Jinek等将tracrRNA与spacer RNA组合为sgRNA分子，将其与Cas9进行混合，发现能够正确地对目标DNA进行切割(Pennisi E，The CRISPR craze，Science 341(6148)：833-836，
2013；A Programmable Dual-RNA-Guided DNA Endonuclease in Adaptive Bacterial Immunity，Jinek等，337(6096)：816-821)。

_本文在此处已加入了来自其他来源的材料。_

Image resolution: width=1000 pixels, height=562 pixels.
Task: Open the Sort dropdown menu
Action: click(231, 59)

[0009] 考虑到CRISPR/Cas9系统能够特异性地对基因组进行高效编辑，倘若能够将环境条件诱导的传统适应性进化策略的优势与新一代基因组编辑技术CRIPSR/Cas9的高效性相结合，从而加速菌株的适应性进化过程，在提高其它工业微生物对发酵微环境的抗逆性及生产性能方面具有重要的参考价值，对高效低耗的生物发酵产业也具有重要的推动作用。

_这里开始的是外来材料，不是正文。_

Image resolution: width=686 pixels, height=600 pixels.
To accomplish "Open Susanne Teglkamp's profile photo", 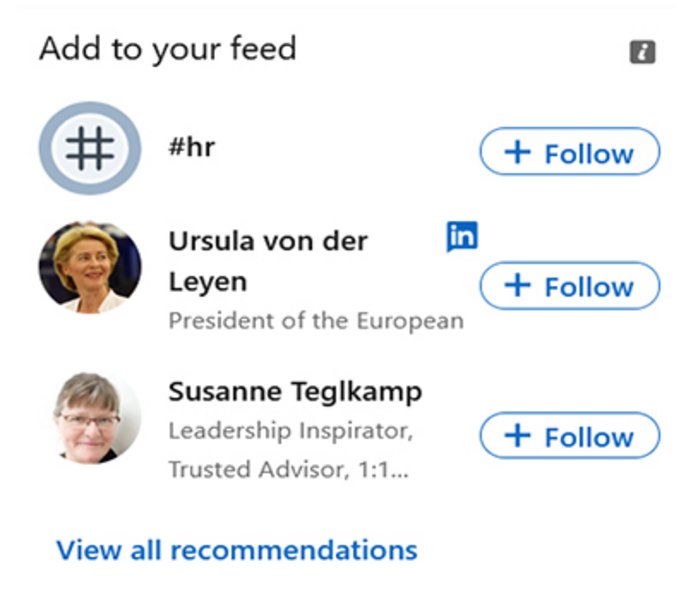I will [96, 418].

[0010] 目前，尽管CRISPR/Cas9系统的应用愈加广泛和深入，但本领域还尚未提出利用CRISPR/Cas9系统作为工具，通过构建sgRNA文库并利用酵母细胞自身的NHEJ修复机制对酵母细胞基因组中多个目标基因同时进行编辑，由此促进酵母的适应性进化过程并可期待获得响应工业发酵微环境的多重抗逆性的酵母抗逆性改造方法。

发明内容

[0011] 为解决上述技术问题，本发明人进行了深入研究，开发出一种具有普适性的微生物快速进化筛选方法。具体而言，本发明设计并构建了适用于酿酒酵母的sgRNA文库，将该sgRNA文库应用于环境条件诱导的酿酒酵母适应性进化过程中，通过将CRISPR/Cas9系统的高效定向编辑与环境条件诱导的适应性进化联合，特别是借助酿酒酵母非同源末端连接(NHEJ)修复机制进行全基因组“改写”，大大推动了酿酒酵母的整体进化，获得了具备多重抗逆性的工业酿酒酵母，由此完成了本发明。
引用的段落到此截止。